All this inevitably leads to the question of China and its status as an emerging global power, especially as the United States retreats or is forced to retreat. True, China defines rights differently than the United States, and many outside of China may not find that template an appealing one. But the Chinese template remains a Chinese one, propagated by a government that seems quite interested in keeping the global peace even while asserting its power.

One can argue that China is slowly inching its way toward becoming a new global hegemon, but outside its immediate sphere in East and Southeast Asia, it seems uninterested in the internal affairs of other countries and uninterested into extending itself beyond an interest in securing resources through economic policy. That may change as China becomes more powerful, but for now, China is less a threat to most other countries than a threat to the continued American assertion of its status as the most powerful country. In that sense, China is an existential threat to the United States, but in that sense as well, the threat is almost only existential: the rise of China doesn’t much threaten the United States or any other country economically, other than Taiwan and its own embattled internal minorities such as the Uigurs and Tibetans. Those are real issues, but do not in themselves make the case that a rising China proves the need for the United States to remain a hegemon or else the stability of the world is imperiled.
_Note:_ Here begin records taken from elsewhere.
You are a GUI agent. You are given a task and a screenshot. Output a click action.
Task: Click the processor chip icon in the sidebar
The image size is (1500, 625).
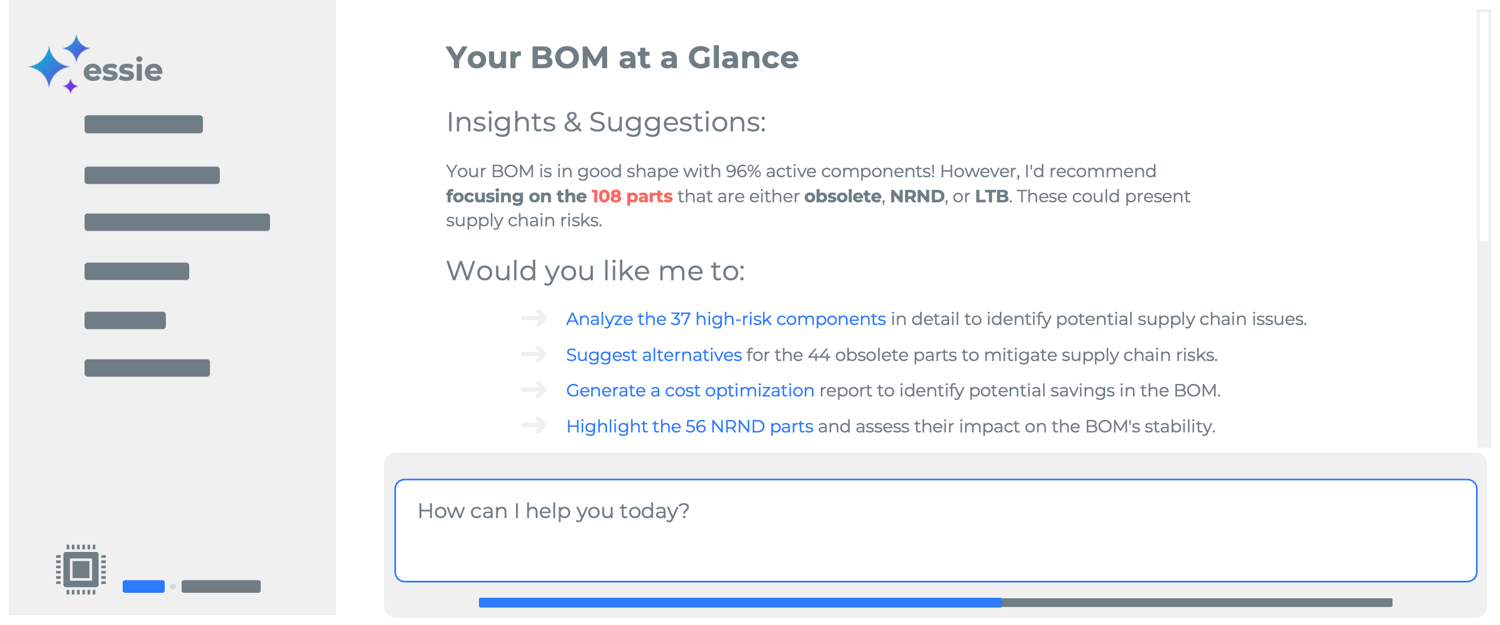tap(81, 570)
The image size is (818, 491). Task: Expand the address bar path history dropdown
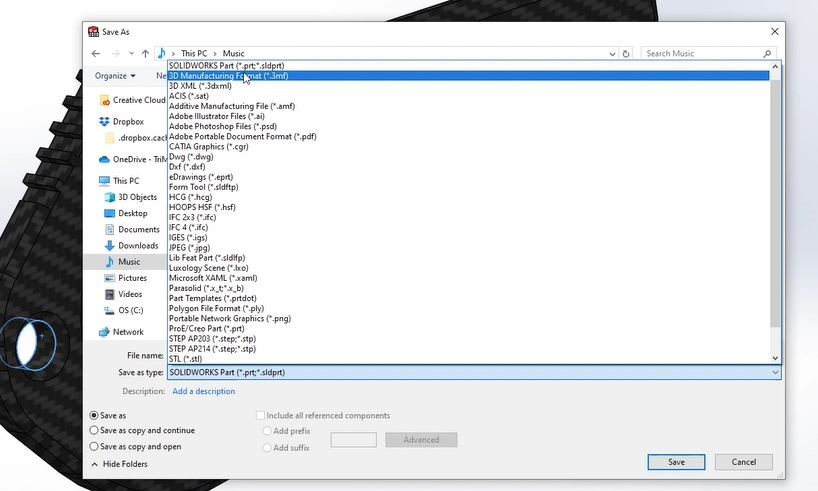click(x=611, y=53)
And whatever one thinks of China’s future, it remains true that one would have to think that the United States is somehow a freakish and exceptional nation alone committed to peace and prosperity to believe firmly that the end of the American Century spells a backward step for humanity.

As for the United State domestically, decades of global preeminence have not done Americans well at home in recent years. Standards of living have stagnated and not kept pace with those in numerous other countries. Racism persists. None of the countries that have excelled at education, healthcare, and standards of living are as large or complicated as the United States, but even by its own standards, the country has fallen short of what it once achieved. It spends massively on education, infrastructure, poverty alleviation, healthcare, and defense—but it does not manage to spend smartly. Yes, material life is better now for almost everyone than it was 50 years ago: people live longer, have more healthcare, eat better, are more educated, live in safer cities and towns; but that is true everywhere in the world. The United States cannot toot its own horn here.
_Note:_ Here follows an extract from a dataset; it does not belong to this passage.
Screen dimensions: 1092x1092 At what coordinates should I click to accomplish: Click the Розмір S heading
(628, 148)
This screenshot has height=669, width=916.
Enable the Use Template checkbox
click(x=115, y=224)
The simple fact is that success and strength—military, political, economic, and to that add cultural—are not birthrights. The United States doesn’t get to be great or powerful just because it used to be, although it certainly can help to have a head start. If the country was ever truly exceptional, it was exceptional because successive generations worked and fought and struggled to make it so, not because those generations patted themselves on the back. There have been acute moments of hubris and overreach during the decades of the American Century, but never has the disconnect between what the United States is and what Americans say it is been so profound.
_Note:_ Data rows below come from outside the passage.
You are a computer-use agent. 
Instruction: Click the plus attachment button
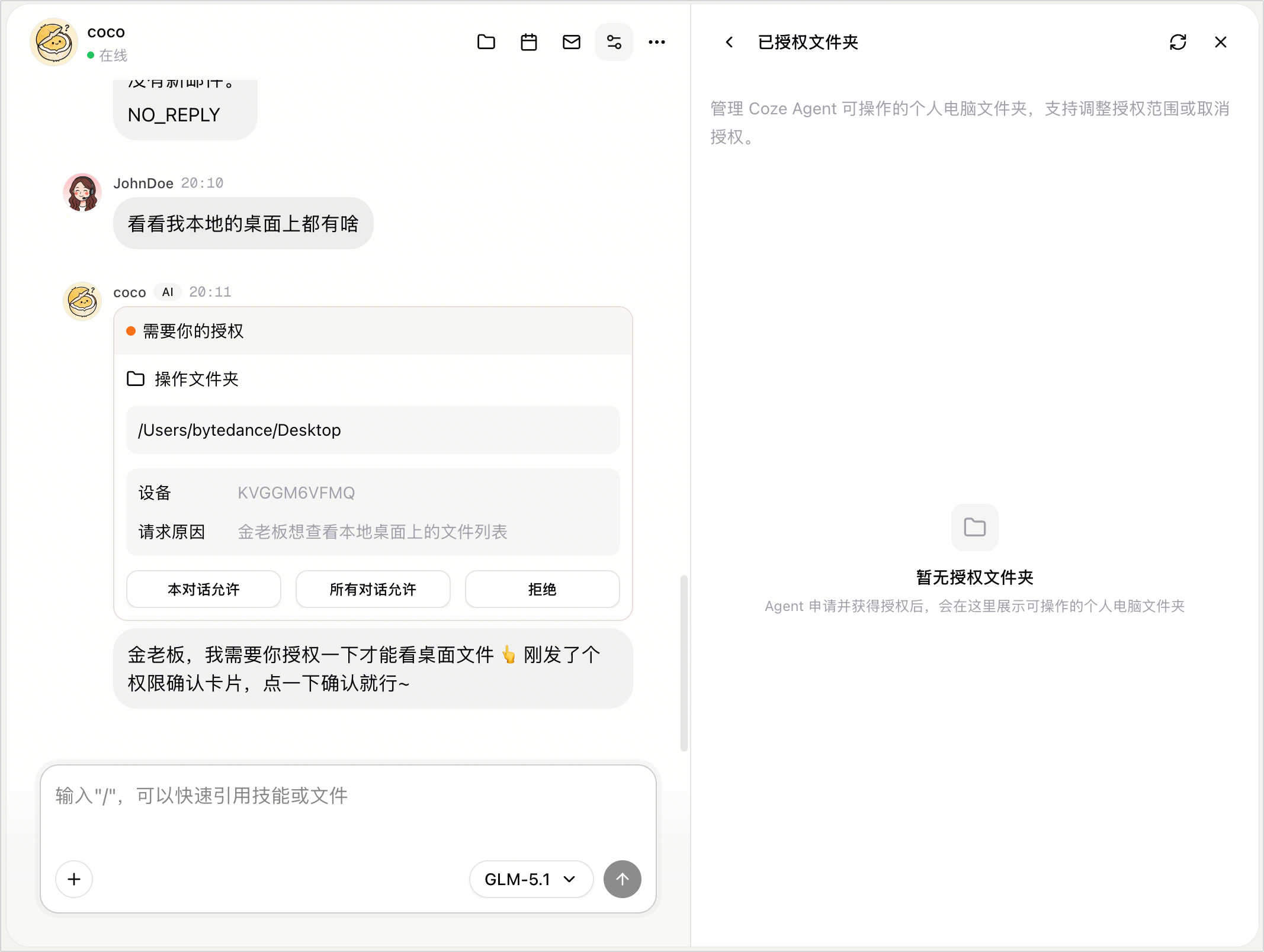tap(74, 879)
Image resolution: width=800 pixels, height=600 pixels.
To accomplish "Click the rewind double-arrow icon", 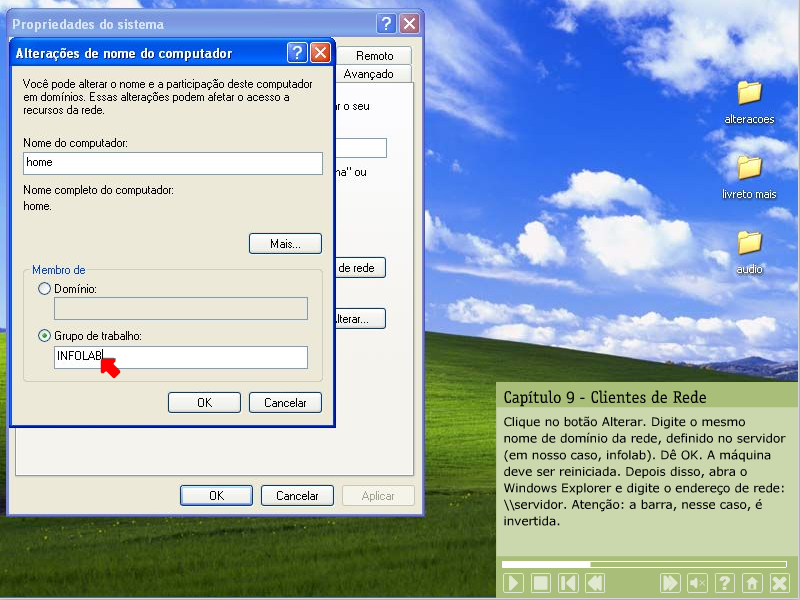I will [594, 583].
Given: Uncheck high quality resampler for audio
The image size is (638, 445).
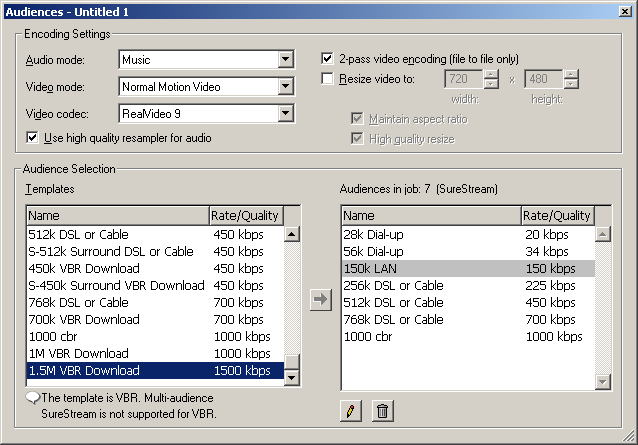Looking at the screenshot, I should point(32,137).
Out of this moment, therefore, should arise the promise not of American exceptionalism but American humility, a moment of recognition that, to move forward, the United States has to let go of the American Century, say goodbye to exceptionalism, and accept that it is a normal country like any other, just richer and with a massive military arsenal and multiple wells of strength and multiple areas of self-delusion. The end of the American Century offers the opportunity to look at where the country falls short and start fixing what is broken. Who knows whether Americans will seize that opportunity. But this end is not a tragedy; it is the beginning of something new.